Mentre l'equipaggio di Groupama 3 sta preparando il grande Tri per imbarcarlo su una nave per la Francia, un grande Cat di 33 metri Gitana 13, ex Innovation Explorer, al comando di Lionel Lemonchois è da 40 giorni sulla Route de l'Or da New York a San Francisco per il Capo Horn. Innovation fu varato nel 2000 e partecipò a The Race, la grande regata intorno al mondo vinta dal gemello Club Med di Grant Dalton che aveva a bordo il nostro Stefano Rizzi. Su Innovation c'era Loick Peyron che ora è il manager del Team Gitana e gestisce le barche del Barone Rothschild che da sempre appassionato di vela ne ha una scuderia.

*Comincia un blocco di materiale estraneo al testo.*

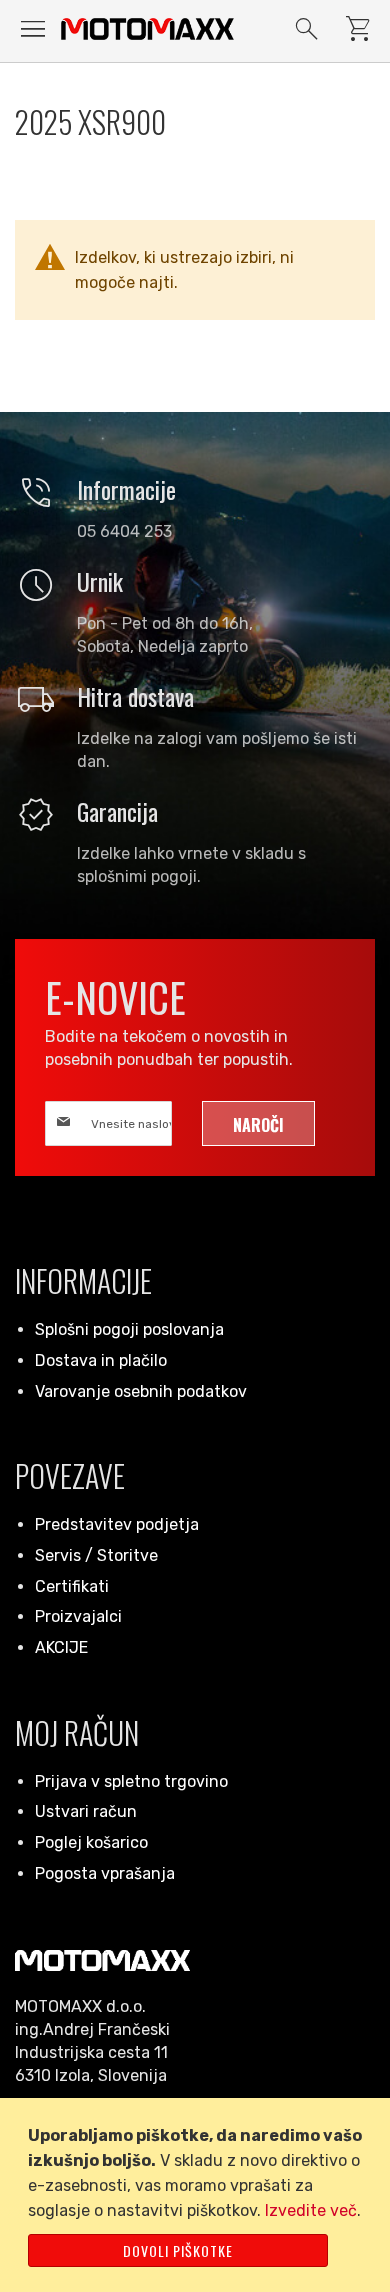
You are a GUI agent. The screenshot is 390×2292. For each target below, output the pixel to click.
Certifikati (72, 1586)
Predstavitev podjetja (117, 1524)
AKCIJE (61, 1647)
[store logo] (147, 29)
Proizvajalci (78, 1616)
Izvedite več (311, 2210)
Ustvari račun (86, 1811)
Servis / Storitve (96, 1555)
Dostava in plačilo (101, 1360)
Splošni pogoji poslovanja (129, 1329)
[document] (198, 2195)
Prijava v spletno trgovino (131, 1781)
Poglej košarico (91, 1842)
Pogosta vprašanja (105, 1873)
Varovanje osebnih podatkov (141, 1391)
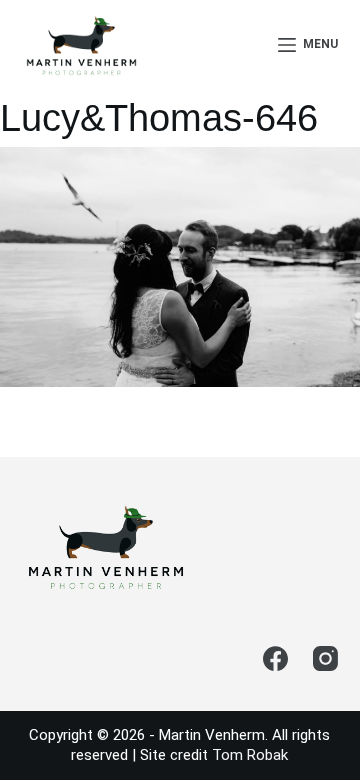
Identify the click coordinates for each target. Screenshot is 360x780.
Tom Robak (250, 755)
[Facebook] (275, 658)
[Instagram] (325, 658)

Peyron ha consigliato l'acquisto e la barca è stata completamente rifatta e varata nel 2006 per rispondere ai vari maxi pluriscafi francesi.
La Route de l'Or è il percorso dei grandi velieri che portavano gli avventurieri della costa Est o provenienti dall'Europa per "la corsa all'oro". Questo percorso è stato teatro di Record che per il momento è ancora nelle mani di Isabelle Autissier che nel '94 lo ha percorso con un monoscafo in 62 giorni e rotti.
Gitana 13 è al suo 40° giorno di mare e si prevede che entro giovedì dovrebbe arrivare a San Francisco. Per gli uomini di Lionel non è stato certo una passeggiata perchè dopo un inizio veloce, a poche miglia da Capo Horn sono stati investiti da una tempesta che li ha costretti per 5 giorni all'ancora in un ridosso dietro una delle isole che circondono il Capo "Duro" . E poi quasi tutto il Pacifico se lo sono dovuto sorbire con lunghe bolinate in venti variabili (15/20 nodi).
Idec 2, Sodebo, Groupama 3, Gitana 13, tutti grandi pluriscafi di oltre 30 metri in attività, dimostrano che la vela francese è oltremodo vivace e che occupa molti spazi sulla televisione ed i giornali tali da giustificare i grossissimi budget impegnati in queste imprese. La riflessione che viene spontanea è come mai da noi non succede assolutamente niente di tutto questo: fioriscono le "grandi" imprese dei proprietari che vincono nelle varie classi esclusive quali Farr 40, TP 52, Mum 30, Melges 24 e chi ne ha più ne metta, gente che non ha assolutamente bisogno di alcuna comunicazione televisiva o di stampa perchè le regate le fanno per loro personale divertimento. E così noi non possiamo riconoscere per la strade le facce dei grandi campioni che pur si illustrano in questi grossi scontri a livello mondiale: i Chieffi, Vascotto, Bressani, Benussi, Favini e tanti altri passano ignorati dalla gente perchè non hanno nessuna possibilità di avere un ritorno d'immagine.